Exercise aim >>
Render every line of the records below as a JSON list of strings, one string per line, with blank lines omitted.

Information given >>
** start **

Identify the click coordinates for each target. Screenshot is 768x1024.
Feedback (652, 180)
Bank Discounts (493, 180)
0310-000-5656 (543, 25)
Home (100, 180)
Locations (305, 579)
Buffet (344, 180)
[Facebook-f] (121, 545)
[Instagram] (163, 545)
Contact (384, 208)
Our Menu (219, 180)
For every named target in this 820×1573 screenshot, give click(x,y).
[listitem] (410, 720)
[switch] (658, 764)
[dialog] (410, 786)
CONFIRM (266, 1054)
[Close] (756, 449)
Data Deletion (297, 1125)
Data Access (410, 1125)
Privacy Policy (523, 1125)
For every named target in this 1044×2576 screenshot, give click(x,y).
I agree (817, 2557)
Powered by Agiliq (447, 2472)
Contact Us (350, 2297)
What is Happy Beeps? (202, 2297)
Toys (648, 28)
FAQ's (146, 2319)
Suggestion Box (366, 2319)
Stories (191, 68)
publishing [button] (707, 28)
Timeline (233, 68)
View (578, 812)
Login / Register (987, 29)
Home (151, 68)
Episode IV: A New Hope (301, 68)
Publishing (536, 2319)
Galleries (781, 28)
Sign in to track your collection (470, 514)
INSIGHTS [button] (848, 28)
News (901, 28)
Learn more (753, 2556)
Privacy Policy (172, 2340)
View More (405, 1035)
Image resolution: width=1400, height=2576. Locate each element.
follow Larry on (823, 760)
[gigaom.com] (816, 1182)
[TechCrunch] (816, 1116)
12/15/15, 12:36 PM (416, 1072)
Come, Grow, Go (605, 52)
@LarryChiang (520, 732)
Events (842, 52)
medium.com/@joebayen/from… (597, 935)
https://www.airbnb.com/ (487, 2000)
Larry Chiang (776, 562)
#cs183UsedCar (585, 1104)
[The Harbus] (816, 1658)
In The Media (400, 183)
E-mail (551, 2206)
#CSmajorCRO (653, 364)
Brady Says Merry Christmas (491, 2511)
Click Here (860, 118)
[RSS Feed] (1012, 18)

** end **

Finished answer >>
[
  "Identify the click coordinates for each target. Screenshot is 768x1024.",
  "Feedback (652, 180)",
  "Bank Discounts (493, 180)",
  "0310-000-5656 (543, 25)",
  "Home (100, 180)",
  "Locations (305, 579)",
  "Buffet (344, 180)",
  "[Facebook-f] (121, 545)",
  "[Instagram] (163, 545)",
  "Contact (384, 208)",
  "Our Menu (219, 180)",
  "For every named target in this 820×1573 screenshot, give click(x,y).",
  "[listitem] (410, 720)",
  "[switch] (658, 764)",
  "[dialog] (410, 786)",
  "CONFIRM (266, 1054)",
  "[Close] (756, 449)",
  "Data Deletion (297, 1125)",
  "Data Access (410, 1125)",
  "Privacy Policy (523, 1125)",
  "For every named target in this 1044×2576 screenshot, give click(x,y).",
  "I agree (817, 2557)",
  "Powered by Agiliq (447, 2472)",
  "Contact Us (350, 2297)",
  "What is Happy Beeps? (202, 2297)",
  "Toys (648, 28)",
  "FAQ's (146, 2319)",
  "Suggestion Box (366, 2319)",
  "Stories (191, 68)",
  "publishing [button] (707, 28)",
  "Timeline (233, 68)",
  "View (578, 812)",
  "Login / Register (987, 29)",
  "Home (151, 68)",
  "Episode IV: A New Hope (301, 68)",
  "Publishing (536, 2319)",
  "Galleries (781, 28)",
  "Sign in to track your collection (470, 514)",
  "INSIGHTS [button] (848, 28)",
  "News (901, 28)",
  "Learn more (753, 2556)",
  "Privacy Policy (172, 2340)",
  "View More (405, 1035)",
  "Image resolution: width=1400, height=2576. Locate each element.",
  "follow Larry on (823, 760)",
  "[gigaom.com] (816, 1182)",
  "[TechCrunch] (816, 1116)",
  "12/15/15, 12:36 PM (416, 1072)",
  "Come, Grow, Go (605, 52)",
  "@LarryChiang (520, 732)",
  "Events (842, 52)",
  "medium.com/@joebayen/from… (597, 935)",
  "https://www.airbnb.com/ (487, 2000)",
  "Larry Chiang (776, 562)",
  "#cs183UsedCar (585, 1104)",
  "[The Harbus] (816, 1658)",
  "In The Media (400, 183)",
  "E-mail (551, 2206)",
  "#CSmajorCRO (653, 364)",
  "Brady Says Merry Christmas (491, 2511)",
  "Click Here (860, 118)",
  "[RSS Feed] (1012, 18)"
]